October 2019 Student Spotlight
October Student Spotlight with Alejandro Cintron Carrasco, Executive MPA ‘20
In this month’s student spotlight, hear from Executive MPA student, Alejandro Cintron Carrasco, who is pursuing his career in public service as associate director of language access at the New York City Department of Education (DOE).
Tell us about your role at the DOE. What are some of your current projects and past accomplishments?
As the Associate Director of Language Access at the NYC Department of Education (DOE), my role is to work with our team of Field Language Access Coordinators to support all 1,600 public schools in engaging and communicating with families that do not speak English. Of the 1.1 million students the DOE serves, nearly 40% of parents speak a language other than English at home. We help schools create a plan and connect them with direct resources to provide translation and interpretation.
We are currently coordinating Language Access Coordinator Conferences for school-based staff to connect them with best practices and workshop topics that they’ve highlighted interest in. Since I’ve joined the DOE, with our team of coordinators, we have set up a network of support for schools and have ensured that each school has a designated point-person to attend training and share this information with other school staff. Each year we do site-visits to schools, review schools’ Language Translation & Interpretation Plans for Parents, troubleshoot questions, and help schools think through solutions when resources are limited.
Can you discuss the DOE leadership program LeadDOE? What is it and what did you learn?
LeadDOE is a six-month leadership development program that brings together a group of high performing emerging leaders across the divisions to develop and strengthen leadership skills. Through the program we received access to a career coach, Denison 360 leadership assessment, Myers-Briggs Type Indicator assessment, and multiple workshops with a focus on managing change, building better teams and working with other personality types. It’s an amazing program that allowed for DOE staff, who are usually swamped with work, to challenge and learn in a safe space. I learned so much from the program such as the impact of my leadership behaviors on those around me, techniques for effective coaching, assessing a team’s health, and identifying areas for improvement. However, my biggest take away was getting to meet with others in the DOE who’ve accomplished so much, and being able to learn from them and their experiences. Our group will continue to stay in touch and it’s something I am very grateful for.
What first drove you to become a public servant? What drives you to continue?

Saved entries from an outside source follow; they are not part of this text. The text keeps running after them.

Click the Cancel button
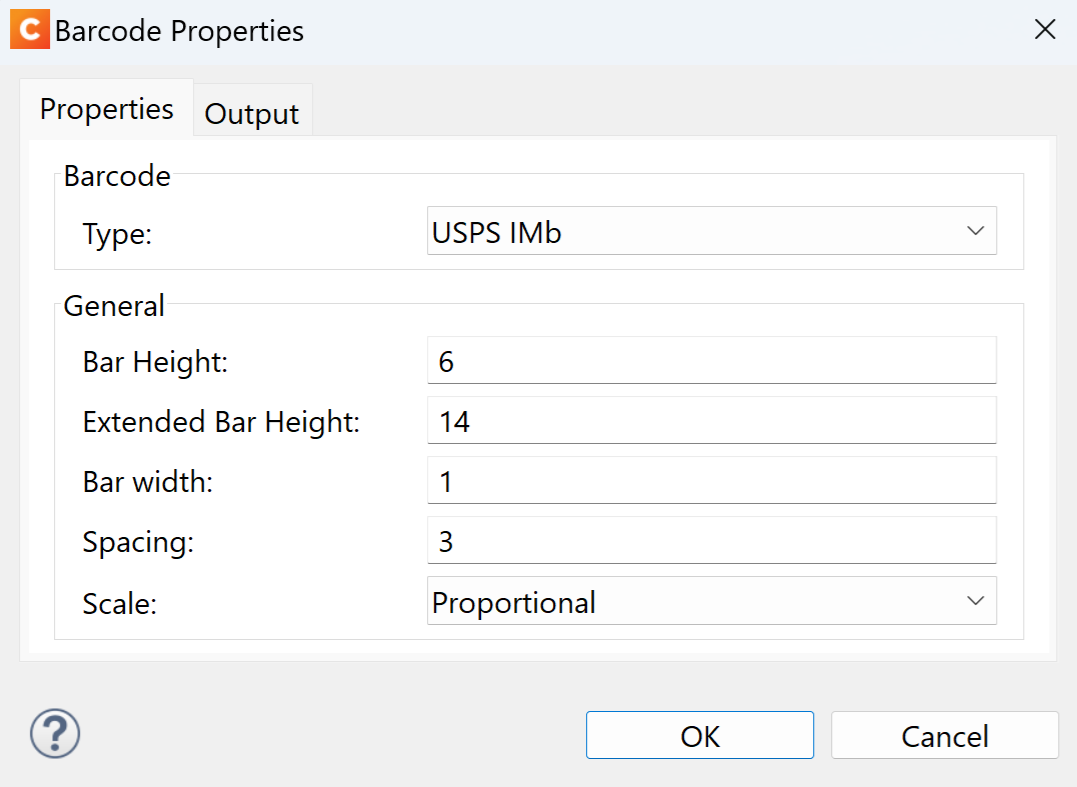This screenshot has width=1077, height=787. click(x=944, y=735)
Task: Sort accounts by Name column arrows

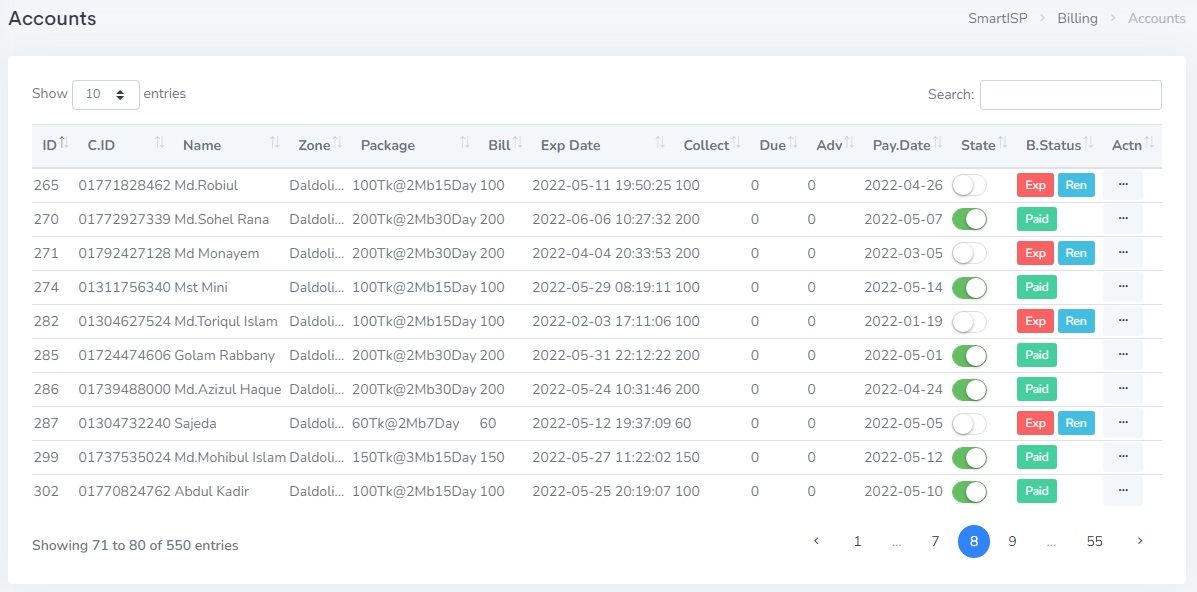Action: pyautogui.click(x=274, y=144)
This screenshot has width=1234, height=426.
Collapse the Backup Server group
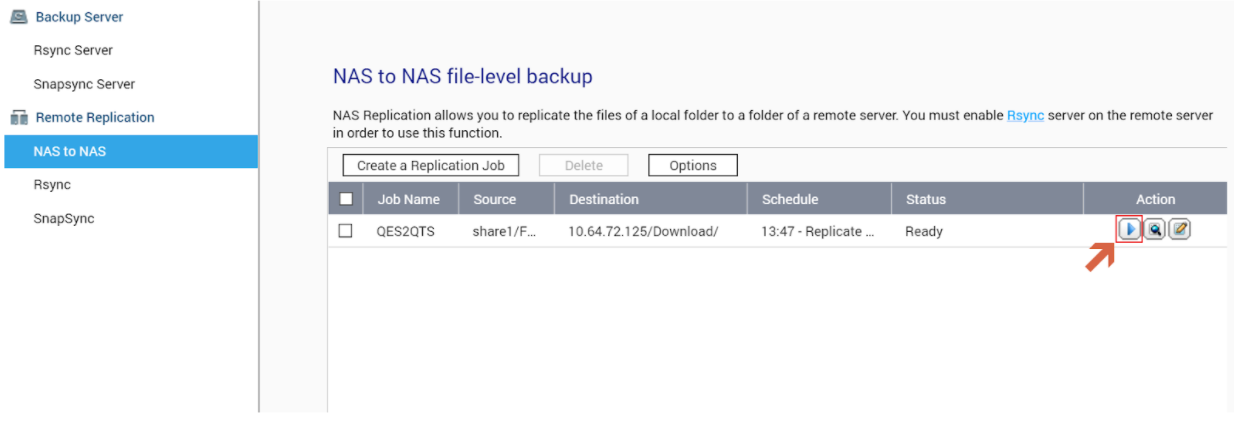[x=80, y=17]
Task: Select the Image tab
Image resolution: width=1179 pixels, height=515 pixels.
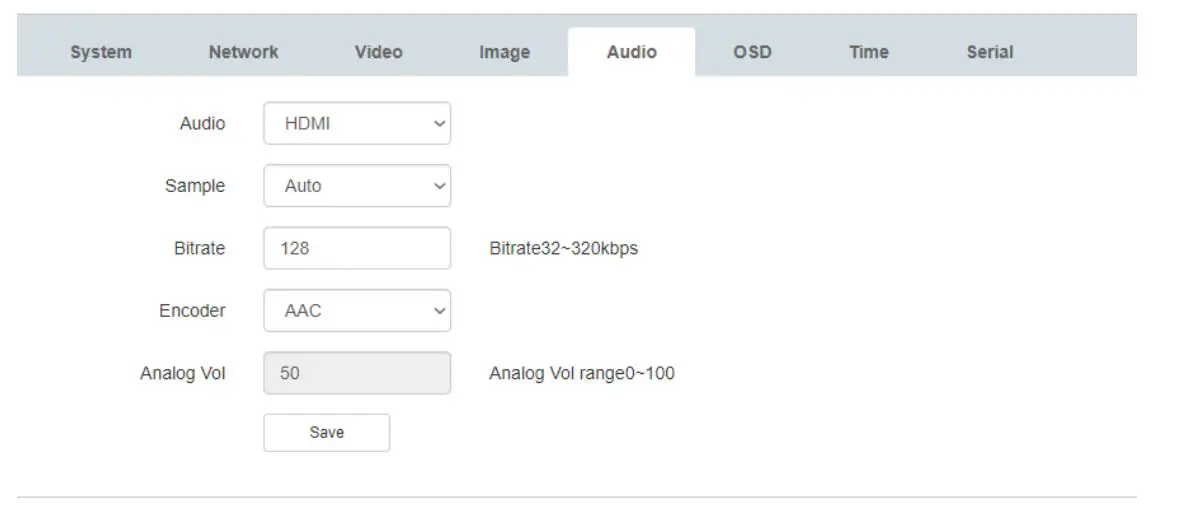Action: 504,52
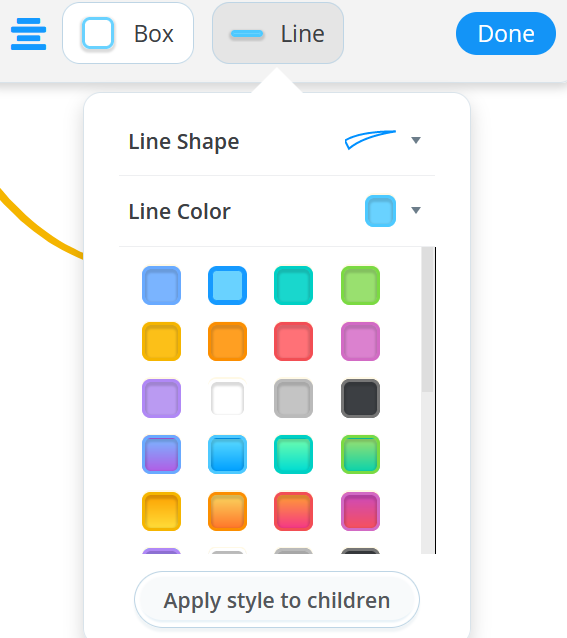This screenshot has width=567, height=638.
Task: Collapse the Line Color dropdown arrow
Action: click(416, 210)
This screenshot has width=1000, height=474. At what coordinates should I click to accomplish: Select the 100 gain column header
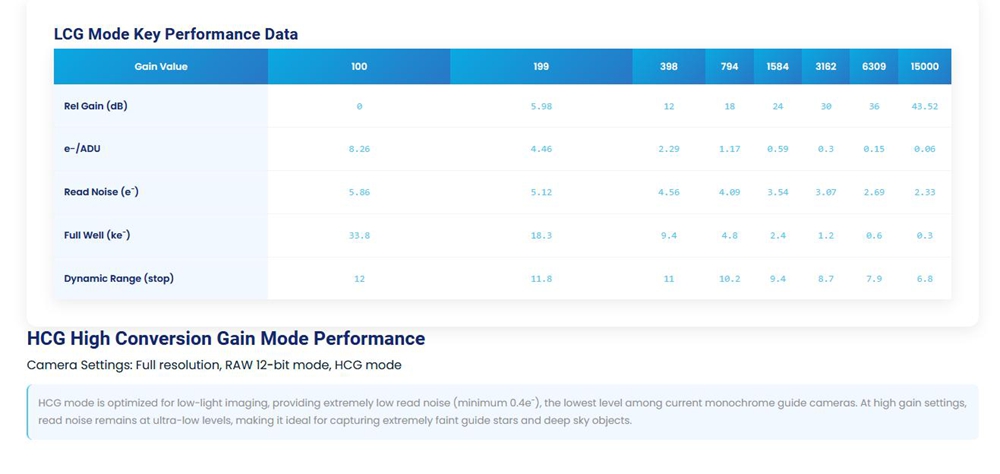tap(359, 67)
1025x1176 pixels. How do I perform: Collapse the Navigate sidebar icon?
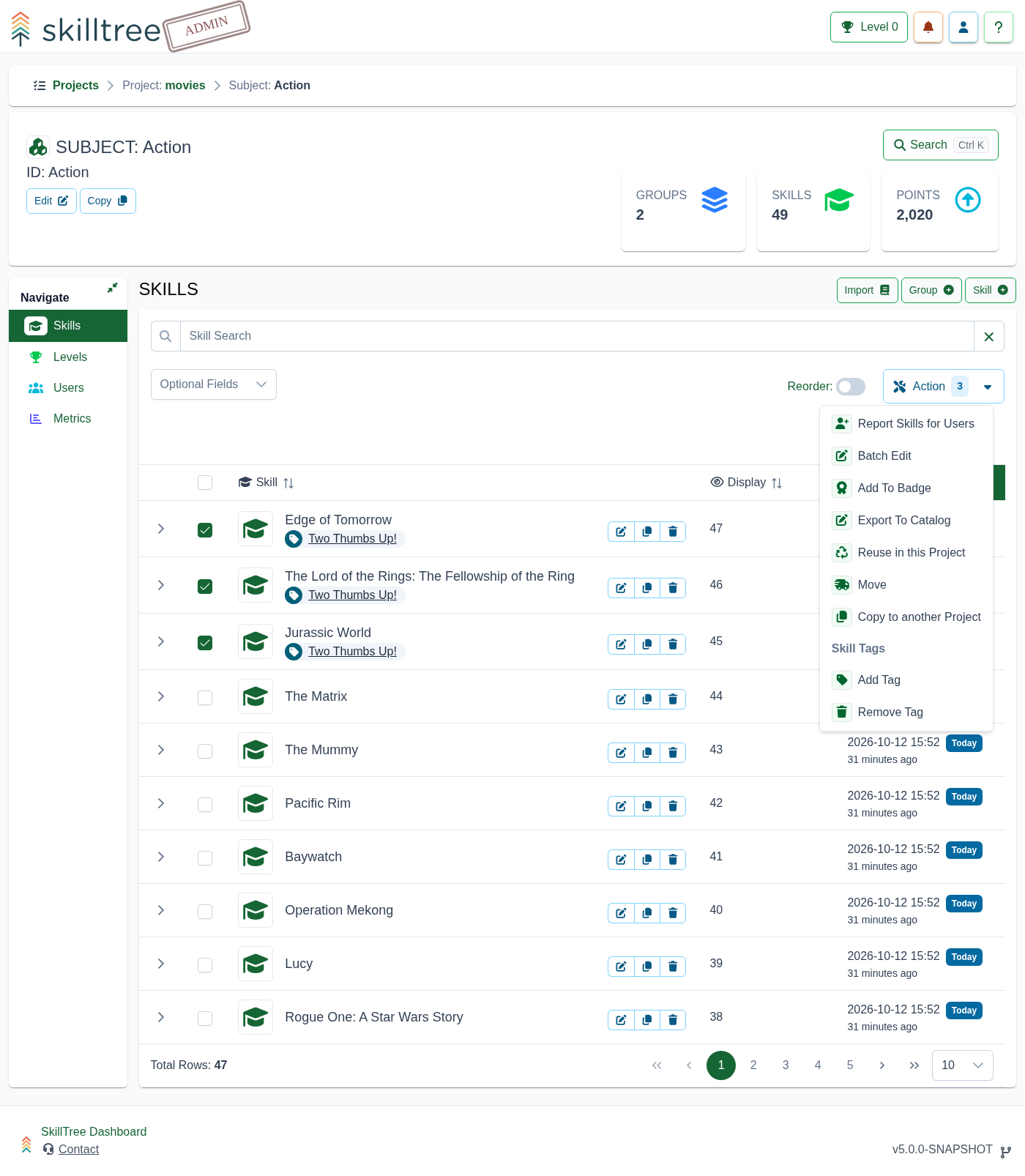tap(112, 288)
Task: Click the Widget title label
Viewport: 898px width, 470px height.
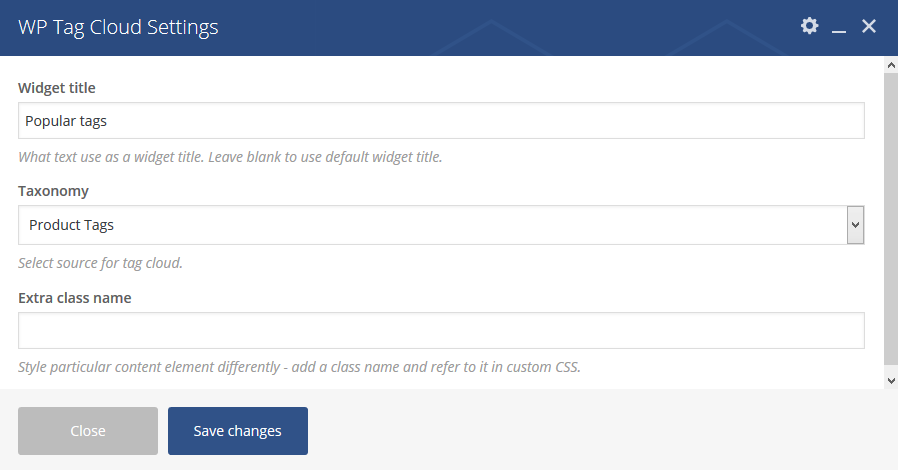Action: [x=57, y=88]

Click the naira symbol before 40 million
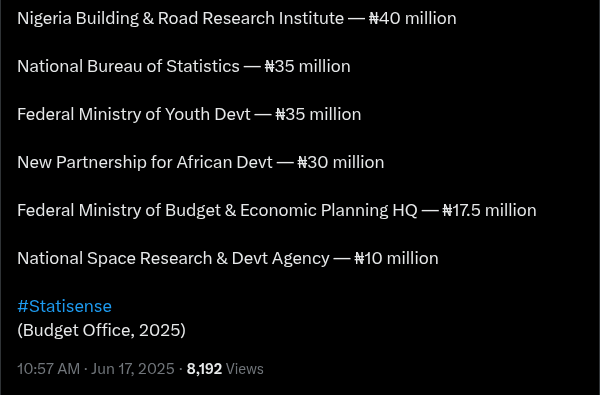pyautogui.click(x=373, y=18)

I’ve been driven to public service through my father and grandfather, who instilled in me the importance of working hard and helping others. I grew up enjoying every community service project and after-school event that involved helping someone, whether that was tutoring, community clean-ups, or helping at a soup kitchen. Throughout high school and college I fully immersed myself in volunteer opportunities that were in the community and throughout the country. Programs like Alternative Spring Break Outreach allowed a group of students to travel to another part of the country during spring break week to help communities in need. From high school to college I was able to travel to places like New Orleans, Atlanta, Pensacola, Galveston, Tennessee and a small town in Mexico. In every trip, hearing from locals and reflecting on our experiences was a central focus. Families would share how disasters like hurricane Katrina affected their lives and what living in poverty meant. Their challenges, hopes and motivations all left a very strong impression on me and I left these trips wanting to do more. I also learned the importance and impact of public service and the responsibility public servants have.
All of these experiences lead me to the NYC Civic Corps AmeriCorps program, where I was placed in my first city government office at the Mayor’s Office of Immigrant Affairs (MOIA) focusing on language access citywide. After two administrations at MOIA, I eventually moved on to the DOE to focus on language access for schools.
How has your experience in the Marxe Executive MPA program been?
Being part of the Cohort #35 Marxe Executive MPA program has been extraordinary and one of the best life choices I’ve made. I am constantly learning from our professors and my classmates, all who are experts in their fields.
What are you learning and how will you be able to apply it to language access, translation, and interpretation in an educational setting?
Everything I’ve learned through my work at the DOE is being expanded on through our classes, and they allow the opportunity to test theories, question what we’re learning and apply it to our own positions. From our Communication in Public Settings class, led by Dean Birdsell, I learned presentation styles and techniques that help me at the DOE when presenting to senior staff. From our Research and Analysis II class, I’ve learned from Professor Remler to think more analytically when reviewing research reports, to question causations/correlations, and how to read and understand the data to make our case- such as when tracking language resource usage by schools. From each class, I’ve learned something to help me directly in my role or it has improved my confidence to take on new challenges. We are about halfway through the first year and it’s hard to believe how quickly the classes have gone by. I am very excited to continue the program and continue learning/challenging myself.